If the employee does not comply with this request for evaluation, the Employer may file a Petition to Compel Physical Examination or Expert Interview pursuant to Section 314 (LIBC 499 form).

This petition will be assigned to a Workers' Compensation Judge for an evidentary hearing and decision. In the past, we have learned that an Employer does not need to establish that an injured worker is at "Maximum Medical Improvement", before scheduling the IRE.
[see: May 3, 2013, post discussing Stocklin decision]

 What is the WCJ errs and believes a "Pre-IRE" determination of MMI status is necessary?
An Employer must appeal this adverse decision, as it is based upon an incorrect interpretation of law.

The recent case at Carter v. WCAB (GenCorp, Inc.), No 1172 C.D. 2012 an unreported memorandum opinion of a panel of the Commonwealth Court of Pennsylvania, authored by Judge Brobson on May 7, 2013, reported this circumstance.

Factual and Procedural Background

Employee was injured in 1999. Workers' Compensation benefits were voluntarily paid pursuant to a Notice of Compensation Payable. In August 2010, Employer filed a Petition for Physical Examination to order employee to attend an IRE. Employee failed to appear at an exam scheduled for July 2010.
Employee argued Employer was not entitled to an IRE as Employer did not secure a medical opinion that he had reached MMI.
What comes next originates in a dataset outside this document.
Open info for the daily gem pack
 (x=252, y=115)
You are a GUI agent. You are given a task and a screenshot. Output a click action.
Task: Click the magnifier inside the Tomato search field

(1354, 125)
The WCJ denied the Employer petition based upon an (mistaken) interpretation of Section 306 (a.2) and the decision at Combine v. WCAB (National Fuel Gas Distribution Corp.)(Pa. Cmwlth. 2008). 
The WCJ ruled that Employer had to first independently establish employee was at MMI, before the IRE request.
The WCAB correctly reversed the WCJ order.
The WCAB directed employee to attend the IRE.
Employee appealed to the Commonwealth Court

Commonwealth Court decision

The Court quashed (dismissed) Employee's appeal. Why?

The WCAB order to direct employee to attend an IRE was an interlocutory order.
As an interlocutory order, it is a non-appealable order.
slip opinion page 3, citing Groller v, WCAB (Alstrom Energy Systems) (Pa. Cmwlth. 2005).

Groller stated that an order directing a claimant to submit to a medical examination is interlocutory as the order neither affected claimant's benefits nor affected employer's obligation to pay benefits. citing H.K.Porter Co. v. WCAB, 514 A.2d at 998-999, (Pa. Cmwlth. 1986).

Practice Pointers:
1. Remember, an order to compel the worker to attend any medical examination is a non-appealable order. You must file a petition and obtain an order from the WCJ. File a motion to quash any appeal, so you may proceed with the IRE or IME.

2. Schedule EACH workers compensation case for an IRE, after payment of the 104th week of total disability benefit payment. The IRE must be scheduled within 60 days of that 104th week.